Only the lines from the opening of the material through the line bearing "Given: Click the" should be reproduced, exactly and without pictures.

======== MATERIAL FOR THIS EXERCISE

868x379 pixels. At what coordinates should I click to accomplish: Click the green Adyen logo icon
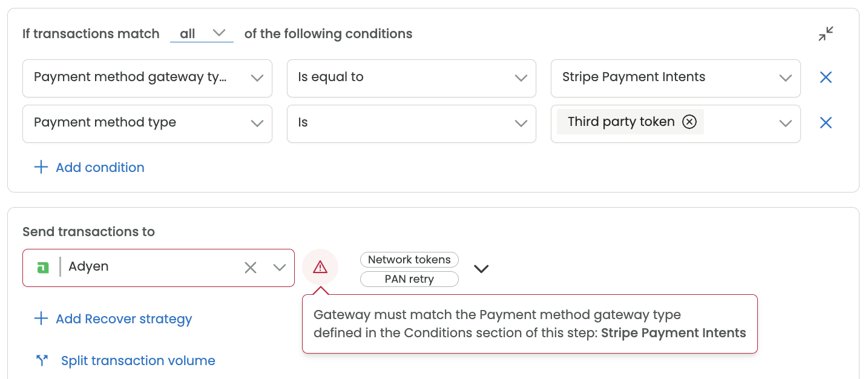coord(42,268)

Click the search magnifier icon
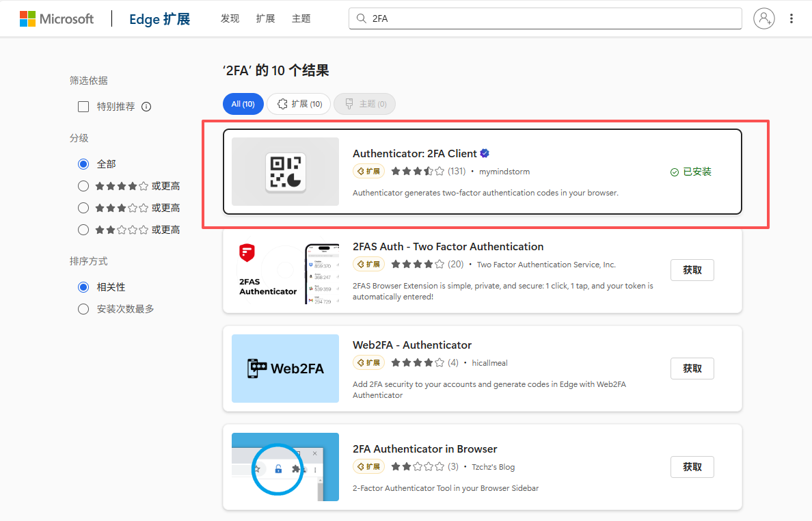(x=361, y=18)
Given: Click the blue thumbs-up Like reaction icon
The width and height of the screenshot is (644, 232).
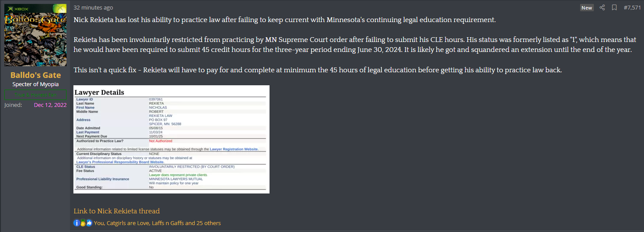Looking at the screenshot, I should tap(89, 223).
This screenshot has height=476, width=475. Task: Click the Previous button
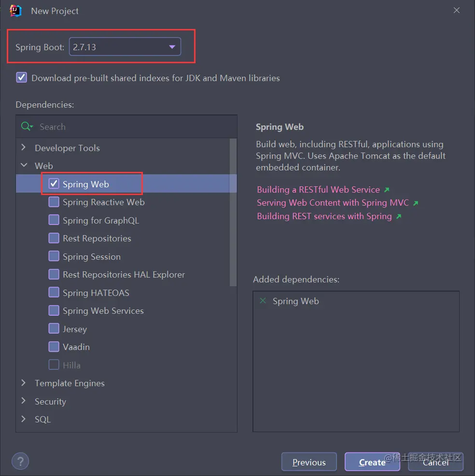[308, 462]
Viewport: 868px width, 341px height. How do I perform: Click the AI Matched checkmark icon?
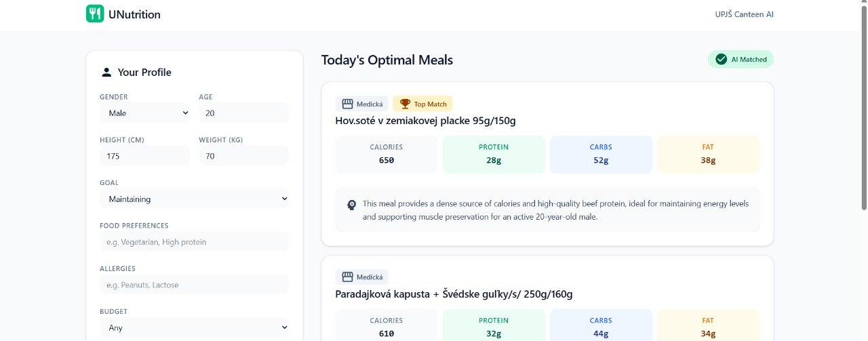pos(722,60)
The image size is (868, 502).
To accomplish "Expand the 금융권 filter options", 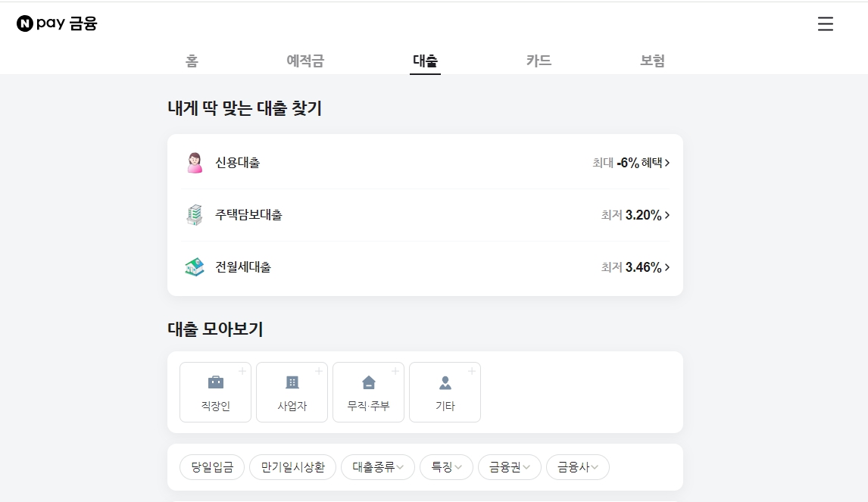I will coord(509,467).
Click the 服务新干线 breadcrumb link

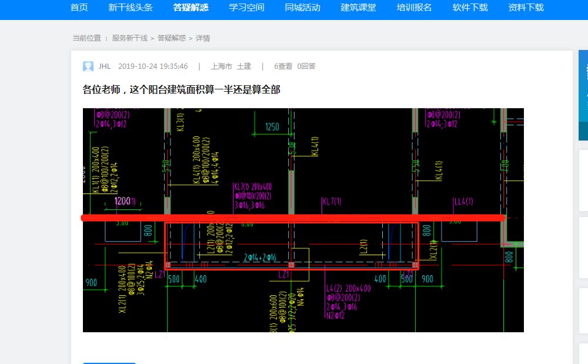coord(130,38)
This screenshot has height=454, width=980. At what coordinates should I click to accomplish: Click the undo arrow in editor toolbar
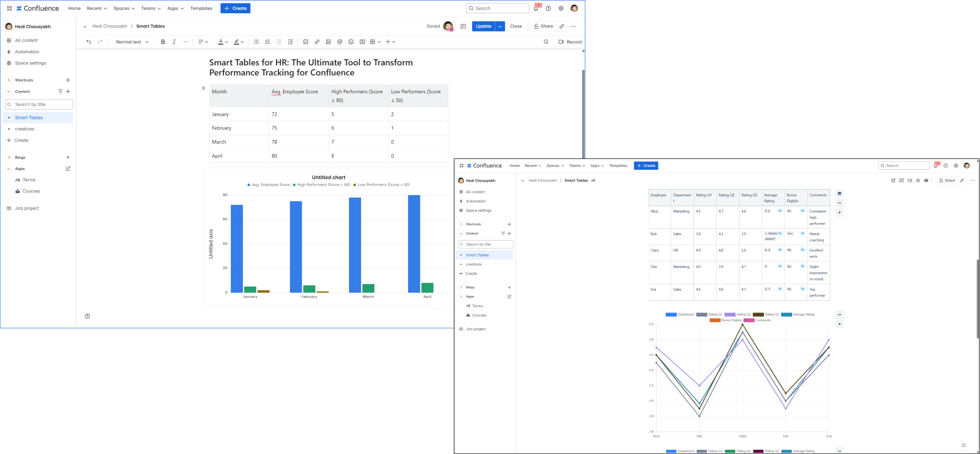(x=89, y=42)
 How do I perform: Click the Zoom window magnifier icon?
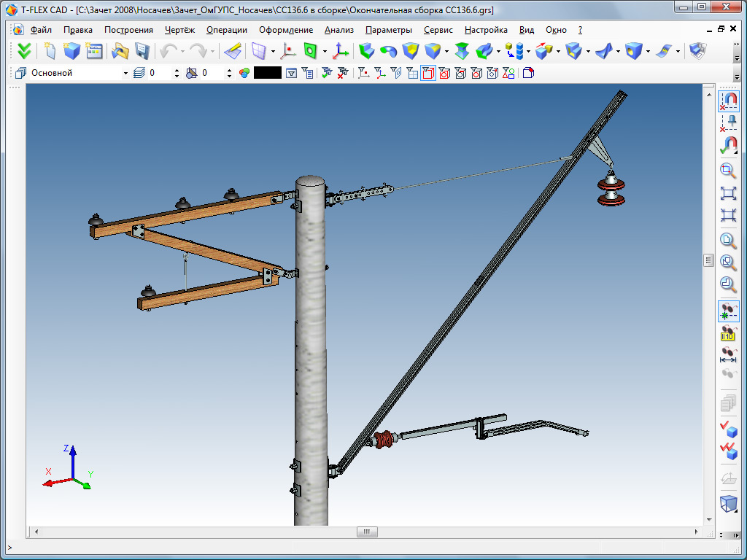click(x=727, y=171)
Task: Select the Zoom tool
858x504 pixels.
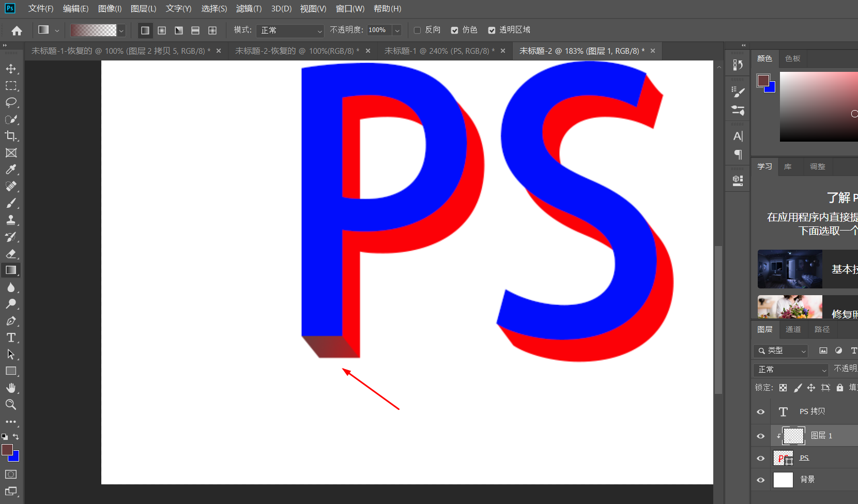Action: (x=11, y=405)
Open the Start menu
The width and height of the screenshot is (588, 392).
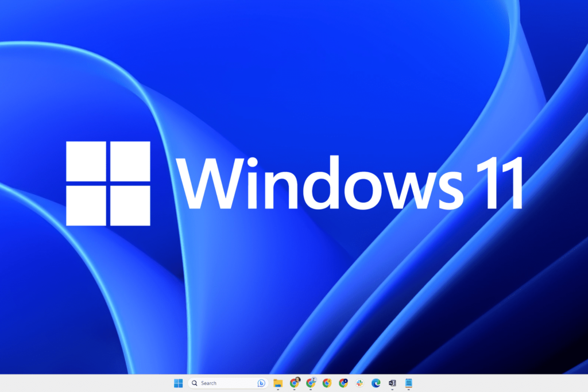tap(178, 382)

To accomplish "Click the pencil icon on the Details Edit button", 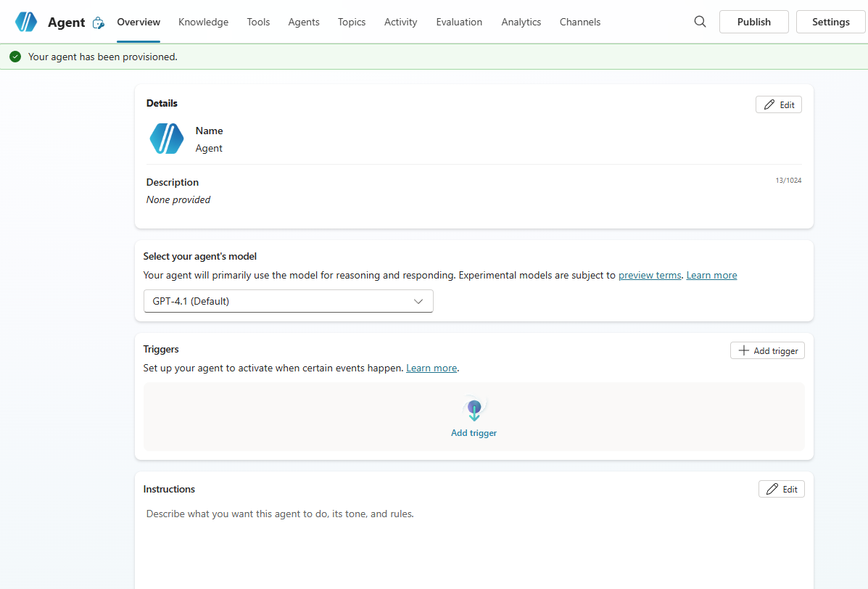I will coord(770,104).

================

RESPONSE TO THE TASK:
868x379 pixels. At what coordinates should I click to accomplish: Click the green Adyen logo icon
coord(42,268)

Click the search magnifier icon
(x=361, y=18)
Given: Click the blue thumbs-up Like reaction icon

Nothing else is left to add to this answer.